To be Open and Affirming means we stand up not only for those who are like us but those who broaden our sense of who "we" are. Being Open and Affirming dismantles the advocate/victim dichotomy. It picks apart the paternalistic care-giver/care-receiver attitude and declares that we're all in this together. No more we/they. No more gay Lazarus scrabbling for crumbs beneath Dives' straight table. From now on, "we" means more than it meant before. A place at the table set in the presence of enemies with whom we may yet become friends. A place at the table even in the valley of the shadow of death.
Too many churches suffer from the paternalistic attitude that "we" are here to help "them," where "we" are the sympathetic rich, healthy, white, straight followers of Jesus, and "them" means the people gospel calls us to serve: the abstract hungry, thirsty and oppressed minority, the sexually diverse, the "nones." As if "they" aren't already among "us." Sigh. This gets to the heart of the problem.
Jesus says he comes to bring good news to the poor, to proclaim release to captives and recovery of sight to the blind, to let the oppressed go free and proclaim the year of the Lord's favor. We can do that safely enough with ministries of checkbook and pen and feel pretty good about ourselves, without ever addressing the essential problem of human nature, our us/them tribalism, our insistence on being separate, destined, unique.

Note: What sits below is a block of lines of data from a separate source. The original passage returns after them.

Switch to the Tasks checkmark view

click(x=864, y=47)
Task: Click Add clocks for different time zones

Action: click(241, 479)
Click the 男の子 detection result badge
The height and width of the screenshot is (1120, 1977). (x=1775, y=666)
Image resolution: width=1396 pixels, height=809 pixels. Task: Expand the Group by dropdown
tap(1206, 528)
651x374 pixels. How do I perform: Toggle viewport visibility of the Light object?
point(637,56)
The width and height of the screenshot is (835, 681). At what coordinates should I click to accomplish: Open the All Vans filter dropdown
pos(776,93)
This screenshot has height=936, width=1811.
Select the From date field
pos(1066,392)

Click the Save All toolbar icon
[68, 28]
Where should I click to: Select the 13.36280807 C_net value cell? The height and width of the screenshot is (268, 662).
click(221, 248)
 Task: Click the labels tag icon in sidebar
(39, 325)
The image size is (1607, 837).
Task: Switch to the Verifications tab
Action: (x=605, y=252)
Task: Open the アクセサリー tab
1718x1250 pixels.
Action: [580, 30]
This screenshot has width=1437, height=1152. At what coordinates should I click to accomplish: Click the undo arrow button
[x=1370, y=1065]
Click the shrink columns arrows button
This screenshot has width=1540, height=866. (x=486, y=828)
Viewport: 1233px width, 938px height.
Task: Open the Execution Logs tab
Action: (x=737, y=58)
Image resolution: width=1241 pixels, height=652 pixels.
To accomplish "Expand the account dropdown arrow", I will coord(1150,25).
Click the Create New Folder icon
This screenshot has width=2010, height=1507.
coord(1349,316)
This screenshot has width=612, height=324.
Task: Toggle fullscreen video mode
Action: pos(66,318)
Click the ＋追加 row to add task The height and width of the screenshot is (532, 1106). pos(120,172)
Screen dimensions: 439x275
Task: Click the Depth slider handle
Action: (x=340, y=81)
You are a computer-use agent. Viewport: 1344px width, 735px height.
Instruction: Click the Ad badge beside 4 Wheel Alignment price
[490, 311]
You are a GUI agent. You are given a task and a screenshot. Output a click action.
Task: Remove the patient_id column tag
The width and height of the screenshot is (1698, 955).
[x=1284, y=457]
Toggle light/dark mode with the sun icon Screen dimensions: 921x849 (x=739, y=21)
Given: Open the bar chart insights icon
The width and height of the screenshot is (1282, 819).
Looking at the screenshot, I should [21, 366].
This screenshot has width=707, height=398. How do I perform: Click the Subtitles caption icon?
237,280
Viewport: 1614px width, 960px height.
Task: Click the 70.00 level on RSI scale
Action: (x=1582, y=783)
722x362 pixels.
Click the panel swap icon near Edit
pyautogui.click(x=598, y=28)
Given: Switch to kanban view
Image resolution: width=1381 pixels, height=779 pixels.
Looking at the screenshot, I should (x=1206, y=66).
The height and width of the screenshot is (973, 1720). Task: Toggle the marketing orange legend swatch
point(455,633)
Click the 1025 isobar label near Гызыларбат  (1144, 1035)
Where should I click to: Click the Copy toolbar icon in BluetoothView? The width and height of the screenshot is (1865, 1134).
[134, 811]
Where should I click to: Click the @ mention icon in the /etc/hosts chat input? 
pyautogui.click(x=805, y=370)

The thing is, when Jesus proclaims his calling, he can't just mail in a check or stand at a distance and talk. He comes. He doesn't wait for those he serves to come to him. If Incarnation means anything at all, it means Jesus enters into the reality he comes to reconcile. He breaks down the first person/third person divide. He takes the us/them of poverty, sickness, disability, and, yes, sexual injustice, and he walks in the midst of it all saying we're in this together. He doesn't ask, "Are you with me?" but declares, "I am with you." The first is just recruiting. The second is advocacy. Even when he says, "Follow me," Jesus doesn't recruit. He invites us to find our wider voice.
Incarnation means God "the Father" sets aside paternalism. No more condescension, no more patriarchy, but "he walks with me and talks with me": now a Paraclete coming alongside us, transforming human relationships by means of equal justice and unconditional love.
The O&A church knows in its bones the experience of Incarnation. It feels in its heart that there is no "we" inside the church serving the likes of "them," outside, somehow objectified and made the recipients of our magnanimity and public policy work. It means we move the boundaries of who we think we mean when we say "we." When we advocate, speaking truth to power, we aren't speaking out on behalf of some abstract third person we call them. We are finding our new voice as a broader we, a voice truer to God's heart and more inclusive than before.
Being Open and Affirming means we speak up and speak out, yes, for GLBT sisters and brothers, not apart from who we are but because we now know we are one. We straight, we gay, we lesbian, we bisexual, we transgendered, we questioning and queer, we who embody Jesus' incarnation as fully as a community can so that dividing walls come tumbling Jericho-like down, became a wider, deeper more radically inclusive "we."
After all, we really are all in this business of life together as God's beloved daughters and sons. Becoming Open and Affirming, we become Advocates for ourselves, because we realize we are infinitely more than we ever imagined. We are the Incarnate, Infinite, Embodied, Communitied, Holy Oneness of God.